▶ **Listed entries**
START

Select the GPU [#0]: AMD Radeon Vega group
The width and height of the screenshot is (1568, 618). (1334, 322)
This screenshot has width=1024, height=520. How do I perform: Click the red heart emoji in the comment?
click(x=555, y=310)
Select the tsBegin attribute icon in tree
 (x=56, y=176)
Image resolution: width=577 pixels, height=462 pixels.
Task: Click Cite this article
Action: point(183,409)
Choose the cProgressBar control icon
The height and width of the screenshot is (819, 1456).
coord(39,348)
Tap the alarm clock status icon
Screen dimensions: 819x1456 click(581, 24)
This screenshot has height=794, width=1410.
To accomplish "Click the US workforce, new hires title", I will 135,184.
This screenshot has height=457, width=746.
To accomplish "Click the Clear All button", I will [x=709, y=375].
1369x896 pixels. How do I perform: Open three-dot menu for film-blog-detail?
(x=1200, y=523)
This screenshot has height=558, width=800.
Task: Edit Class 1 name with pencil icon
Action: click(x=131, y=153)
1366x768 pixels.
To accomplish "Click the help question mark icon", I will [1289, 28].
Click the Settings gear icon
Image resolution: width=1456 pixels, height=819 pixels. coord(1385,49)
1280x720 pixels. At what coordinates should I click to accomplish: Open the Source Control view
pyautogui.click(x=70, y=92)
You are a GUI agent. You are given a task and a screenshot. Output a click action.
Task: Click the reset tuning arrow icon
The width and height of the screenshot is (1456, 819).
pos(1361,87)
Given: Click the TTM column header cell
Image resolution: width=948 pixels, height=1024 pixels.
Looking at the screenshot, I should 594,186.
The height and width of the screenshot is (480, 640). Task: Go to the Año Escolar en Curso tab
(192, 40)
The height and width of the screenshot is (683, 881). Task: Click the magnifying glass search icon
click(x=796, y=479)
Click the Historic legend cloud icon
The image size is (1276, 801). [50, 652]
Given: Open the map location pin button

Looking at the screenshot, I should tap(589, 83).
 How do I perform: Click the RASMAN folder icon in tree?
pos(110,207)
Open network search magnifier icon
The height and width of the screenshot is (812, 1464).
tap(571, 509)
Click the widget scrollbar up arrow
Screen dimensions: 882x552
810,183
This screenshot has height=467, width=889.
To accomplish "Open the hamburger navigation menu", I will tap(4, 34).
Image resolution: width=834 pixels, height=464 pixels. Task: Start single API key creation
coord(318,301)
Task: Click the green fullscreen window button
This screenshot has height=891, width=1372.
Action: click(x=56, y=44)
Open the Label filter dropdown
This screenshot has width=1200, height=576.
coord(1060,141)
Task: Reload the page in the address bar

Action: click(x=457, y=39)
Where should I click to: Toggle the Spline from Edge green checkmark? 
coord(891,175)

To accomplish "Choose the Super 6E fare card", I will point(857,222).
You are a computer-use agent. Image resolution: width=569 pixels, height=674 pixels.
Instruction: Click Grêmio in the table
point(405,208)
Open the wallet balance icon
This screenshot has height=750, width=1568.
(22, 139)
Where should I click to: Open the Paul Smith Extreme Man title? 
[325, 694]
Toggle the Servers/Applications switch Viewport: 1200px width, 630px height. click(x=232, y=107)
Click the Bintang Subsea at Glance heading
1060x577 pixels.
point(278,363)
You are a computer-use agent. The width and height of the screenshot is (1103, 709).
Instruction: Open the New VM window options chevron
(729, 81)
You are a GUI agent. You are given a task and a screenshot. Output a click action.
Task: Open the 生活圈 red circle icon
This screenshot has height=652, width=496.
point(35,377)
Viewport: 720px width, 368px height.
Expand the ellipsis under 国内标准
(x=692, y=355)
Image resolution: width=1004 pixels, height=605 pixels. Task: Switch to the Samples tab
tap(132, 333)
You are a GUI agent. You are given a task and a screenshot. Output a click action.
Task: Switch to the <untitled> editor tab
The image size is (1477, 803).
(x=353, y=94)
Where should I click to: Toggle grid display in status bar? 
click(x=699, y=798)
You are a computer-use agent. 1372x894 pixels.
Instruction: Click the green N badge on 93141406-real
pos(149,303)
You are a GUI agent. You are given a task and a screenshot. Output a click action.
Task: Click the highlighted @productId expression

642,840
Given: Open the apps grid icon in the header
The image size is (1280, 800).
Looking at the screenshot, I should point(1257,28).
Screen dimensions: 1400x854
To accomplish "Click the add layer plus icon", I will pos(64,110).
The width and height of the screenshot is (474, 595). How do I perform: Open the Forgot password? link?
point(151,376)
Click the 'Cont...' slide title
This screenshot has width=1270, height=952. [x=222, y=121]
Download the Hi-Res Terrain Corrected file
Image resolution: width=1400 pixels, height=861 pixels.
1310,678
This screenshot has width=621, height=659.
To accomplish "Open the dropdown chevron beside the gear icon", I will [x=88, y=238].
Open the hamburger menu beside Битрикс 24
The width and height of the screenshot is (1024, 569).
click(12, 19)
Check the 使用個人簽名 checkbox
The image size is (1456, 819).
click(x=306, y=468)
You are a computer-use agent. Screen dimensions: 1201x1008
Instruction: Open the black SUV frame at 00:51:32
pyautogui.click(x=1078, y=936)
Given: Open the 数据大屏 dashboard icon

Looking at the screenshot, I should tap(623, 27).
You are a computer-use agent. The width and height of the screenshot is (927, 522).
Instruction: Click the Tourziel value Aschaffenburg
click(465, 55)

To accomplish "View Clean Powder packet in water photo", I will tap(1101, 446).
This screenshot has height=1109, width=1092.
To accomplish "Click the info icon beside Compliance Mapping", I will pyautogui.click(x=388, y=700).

END

▶ **Problem details**
Can you copy all of the records above verbatim?

▶ **Task output**
Select the GPU [#0]: AMD Radeon Vega group
The width and height of the screenshot is (1568, 618). (1334, 322)
This screenshot has width=1024, height=520. How do I perform: Click the red heart emoji in the comment?
click(x=555, y=310)
Select the tsBegin attribute icon in tree
 (x=56, y=176)
Image resolution: width=577 pixels, height=462 pixels.
Task: Click Cite this article
Action: point(183,409)
Choose the cProgressBar control icon
The height and width of the screenshot is (819, 1456).
coord(39,348)
Tap the alarm clock status icon
Screen dimensions: 819x1456 click(581, 24)
This screenshot has height=794, width=1410.
To accomplish "Click the US workforce, new hires title", I will 135,184.
This screenshot has height=457, width=746.
To accomplish "Click the Clear All button", I will [x=709, y=375].
1369x896 pixels. How do I perform: Open three-dot menu for film-blog-detail?
(x=1200, y=523)
This screenshot has height=558, width=800.
Task: Edit Class 1 name with pencil icon
Action: click(x=131, y=153)
1366x768 pixels.
To accomplish "Click the help question mark icon", I will [1289, 28].
Click the Settings gear icon
Image resolution: width=1456 pixels, height=819 pixels. coord(1385,49)
1280x720 pixels. At what coordinates should I click to accomplish: Open the Source Control view
pyautogui.click(x=70, y=92)
You are a GUI agent. You are given a task and a screenshot. Output a click action.
Task: Click the reset tuning arrow icon
The width and height of the screenshot is (1456, 819).
pos(1361,87)
Given: Click the TTM column header cell
Image resolution: width=948 pixels, height=1024 pixels.
Looking at the screenshot, I should 594,186.
The height and width of the screenshot is (480, 640). Task: Go to the Año Escolar en Curso tab
(192, 40)
The height and width of the screenshot is (683, 881). Task: Click the magnifying glass search icon
click(x=796, y=479)
Click the Historic legend cloud icon
The image size is (1276, 801). [50, 652]
Given: Open the map location pin button

Looking at the screenshot, I should tap(589, 83).
 How do I perform: Click the RASMAN folder icon in tree?
pos(110,207)
Open network search magnifier icon
The height and width of the screenshot is (812, 1464).
tap(571, 509)
Click the widget scrollbar up arrow
Screen dimensions: 882x552
810,183
This screenshot has height=467, width=889.
To accomplish "Open the hamburger navigation menu", I will tap(4, 34).
Image resolution: width=834 pixels, height=464 pixels. Task: Start single API key creation
coord(318,301)
Task: Click the green fullscreen window button
This screenshot has height=891, width=1372.
Action: click(x=56, y=44)
Open the Label filter dropdown
This screenshot has width=1200, height=576.
coord(1060,141)
Task: Reload the page in the address bar

Action: click(x=457, y=39)
Where should I click to: Toggle the Spline from Edge green checkmark? 
coord(891,175)

To accomplish "Choose the Super 6E fare card", I will point(857,222).
You are a computer-use agent. Image resolution: width=569 pixels, height=674 pixels.
Instruction: Click Grêmio in the table
point(405,208)
Open the wallet balance icon
This screenshot has height=750, width=1568.
(22, 139)
Where should I click to: Open the Paul Smith Extreme Man title? 
[325, 694]
Toggle the Servers/Applications switch Viewport: 1200px width, 630px height. click(x=232, y=107)
Click the Bintang Subsea at Glance heading
1060x577 pixels.
point(278,363)
You are a computer-use agent. The width and height of the screenshot is (1103, 709).
Instruction: Open the New VM window options chevron
(729, 81)
You are a GUI agent. You are given a task and a screenshot. Output a click action.
Task: Open the 生活圈 red circle icon
This screenshot has height=652, width=496.
point(35,377)
Viewport: 720px width, 368px height.
Expand the ellipsis under 国内标准
(x=692, y=355)
Image resolution: width=1004 pixels, height=605 pixels. Task: Switch to the Samples tab
tap(132, 333)
You are a GUI agent. You are given a task and a screenshot. Output a click action.
Task: Switch to the <untitled> editor tab
The image size is (1477, 803).
(x=353, y=94)
Where should I click to: Toggle grid display in status bar? 
click(x=699, y=798)
You are a computer-use agent. 1372x894 pixels.
Instruction: Click the green N badge on 93141406-real
pos(149,303)
You are a GUI agent. You are given a task and a screenshot. Output a click action.
Task: Click the highlighted @productId expression

642,840
Given: Open the apps grid icon in the header
The image size is (1280, 800).
Looking at the screenshot, I should point(1257,28).
Screen dimensions: 1400x854
To accomplish "Click the add layer plus icon", I will pos(64,110).
The width and height of the screenshot is (474, 595). How do I perform: Open the Forgot password? link?
point(151,376)
Click the 'Cont...' slide title
This screenshot has width=1270, height=952. [x=222, y=121]
Download the Hi-Res Terrain Corrected file
Image resolution: width=1400 pixels, height=861 pixels.
1310,678
This screenshot has width=621, height=659.
To accomplish "Open the dropdown chevron beside the gear icon", I will [x=88, y=238].
Open the hamburger menu beside Битрикс 24
The width and height of the screenshot is (1024, 569).
click(12, 19)
Check the 使用個人簽名 checkbox
The image size is (1456, 819).
click(x=306, y=468)
You are a computer-use agent. Screen dimensions: 1201x1008
Instruction: Open the black SUV frame at 00:51:32
pyautogui.click(x=1078, y=936)
Given: Open the 数据大屏 dashboard icon

Looking at the screenshot, I should tap(623, 27).
You are a computer-use agent. The width and height of the screenshot is (927, 522).
Instruction: Click the Tourziel value Aschaffenburg
click(465, 55)

To accomplish "View Clean Powder packet in water photo", I will tap(1101, 446).
This screenshot has height=1109, width=1092.
To accomplish "Click the info icon beside Compliance Mapping", I will pyautogui.click(x=388, y=700).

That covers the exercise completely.